Friday, June 16, 2006

Giant ball of fire hurtling through space

By Aussiegirl

Goodness, gracious! Great balls of fire! Wow -- you are going to need SPF 10 trillion for this baby if you ever get too close! This monster is billions of light years across in size! This takes me back to 6th grade when I remember first learning about the concept of a light year. I remember the very idea blew me away and just set my mind on fire. It was the first really scientific and mind-boggling concept I remember learning about. (Here is the explanation of the startling illustration I used -- this isn't to be confused with a Jackson Pollock painting!): This X-ray image shows what astronomers say is a comet-like blob of gas about 5 million light-years long hurling through a distant galaxy cluster. The orange-red region represents the "comet." The head is at the lower left. The tail fans outward because there is less pressure to confine it. The red refers to regions of lower "entropy," a measure of disorder. The orange regions have higher entropy.)

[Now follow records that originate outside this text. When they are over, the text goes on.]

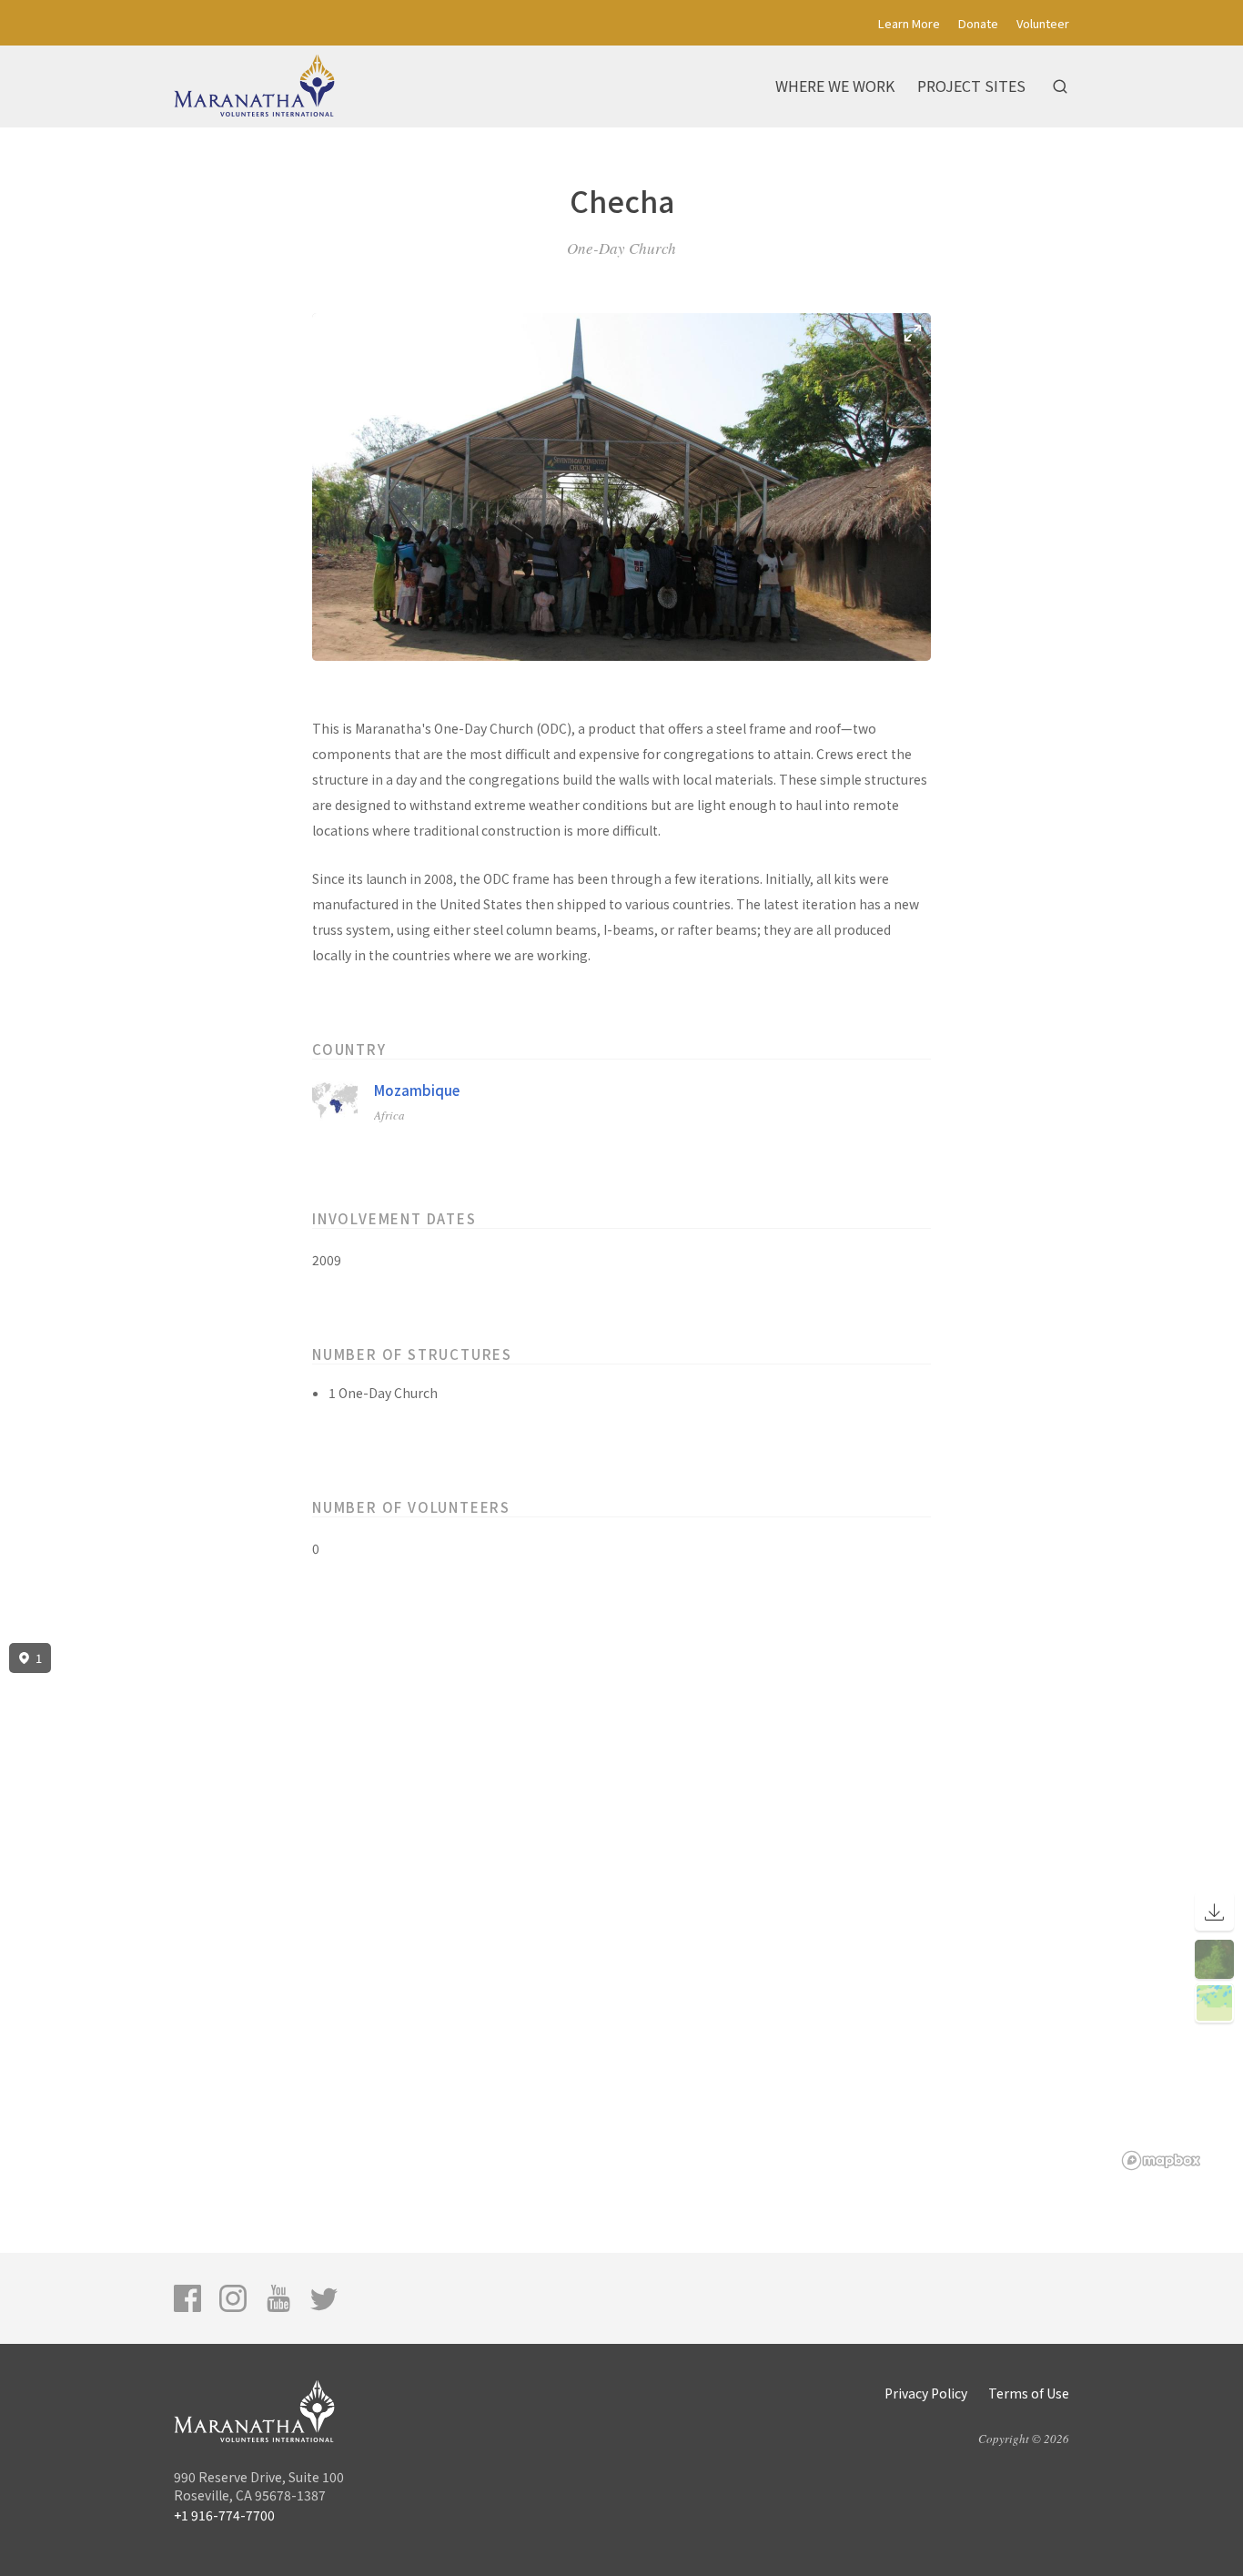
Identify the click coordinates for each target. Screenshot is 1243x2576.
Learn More (909, 23)
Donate (978, 23)
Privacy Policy (925, 2393)
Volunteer (1042, 23)
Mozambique (417, 1090)
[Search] (1060, 86)
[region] (621, 1907)
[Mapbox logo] (1161, 2160)
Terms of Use (1028, 2393)
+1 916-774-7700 (224, 2515)
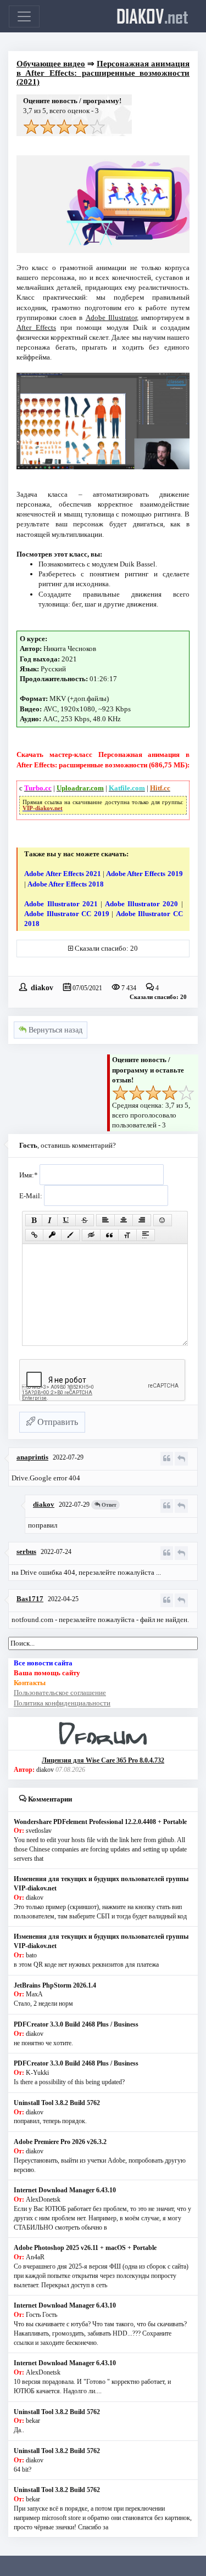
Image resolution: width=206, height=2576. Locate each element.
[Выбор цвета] (70, 1235)
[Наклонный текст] (50, 1220)
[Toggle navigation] (24, 16)
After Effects (36, 327)
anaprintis (32, 1457)
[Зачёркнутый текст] (84, 1220)
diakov (152, 15)
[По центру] (123, 1220)
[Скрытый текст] (91, 1235)
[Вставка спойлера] (145, 1235)
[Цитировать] (166, 1459)
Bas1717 (29, 1599)
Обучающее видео (50, 63)
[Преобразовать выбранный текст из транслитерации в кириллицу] (127, 1235)
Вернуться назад (54, 1030)
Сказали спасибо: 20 (106, 948)
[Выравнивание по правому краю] (141, 1220)
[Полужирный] (33, 1220)
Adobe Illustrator (111, 317)
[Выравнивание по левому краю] (105, 1220)
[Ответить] (181, 1459)
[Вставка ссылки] (34, 1235)
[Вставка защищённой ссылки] (52, 1235)
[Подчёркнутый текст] (66, 1220)
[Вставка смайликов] (162, 1220)
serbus (26, 1551)
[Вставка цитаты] (109, 1235)
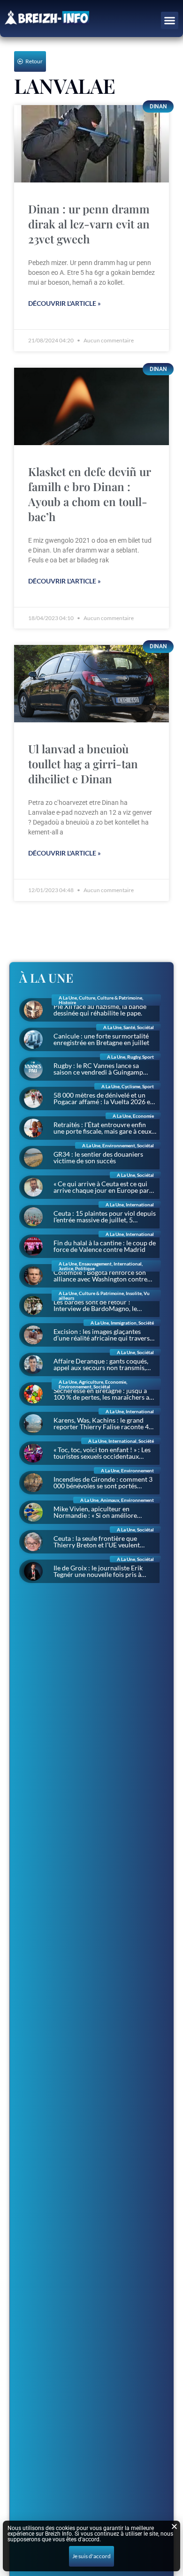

Giant 'ball of fire' hurtling through space

Astronomers say they have found a comet-like 'ball of fire', over a billion times weightier than our Sun, plowing into a distant galaxy cluster.

By far the largest object of its kind ever identified, scientists say, it's estimated to be moving at over 2.7 million kilometres (1.7 million miles) per hour.
The size and velocity of this gas ball is truly fantastic, said Alexis Finoguenov of the University of Maryland, Baltimore County, in Baltimore, Md., and the Max Planck Institute for Extraterrestrial Physics in Garching, Germany, one of the researchers.

The gas ball doesn't emit visible light, though it contains visible galaxies and spews X-rays, a high-energy form of light, he added.

The fireball is estimated to be about three million light years long, more than two billion times the width of our solar system. A light year is the distance light travels in a year.

The object is in a cluster of galaxies called Abell 3266, millions of light years from Earth, thus posing no danger to us, the researchers said. The cluster, one of the most massive such agglomerations in the southern sky, contains hundreds of galaxies and hot gas. [....]

“This is likely a massive building block being delivered to one of the largest assemblies of galaxies we know,” said Finoguenov.

The object appears from Earth as a circular glow of X-ray light with a comet-like tail nearly half the size of the moon, the astronomers said.

The gas ball is 46 million degrees C (83 million degrees F), Finoguenov added; the surrounding gas is even hotter, but emits fewer X-rays because it is sparser.

“What interests astronomers is not just the size of the gas ball but the role it plays in the formation and evolution of structure in the universe,” said Francesco Miniati of the Swiss Federal Institute of Technology in Zurich, Switzerland, another of the scientists. [....]

With the fireball, “We are seeing structure formation in action,” said Henriksen. The cluster’s hot gas is “stripping off and dispersing gas that perhaps one day will seed star and galaxy growth within the cluster.”


At 6:31 PM, Blogger Gormless Norman said...

The fireball is estimated to be about three million light years long, more than two billion times the width of our solar system"

"The gas ball is 46 million degrees C (83 million degrees F)"

A fireball this big and hot is a clear and present danger, and a threat to democracy itself. It is a clear example of why our first responders need to be adequately funded. If this fireball were to land in a U.S. city, there would be dozens of casualties.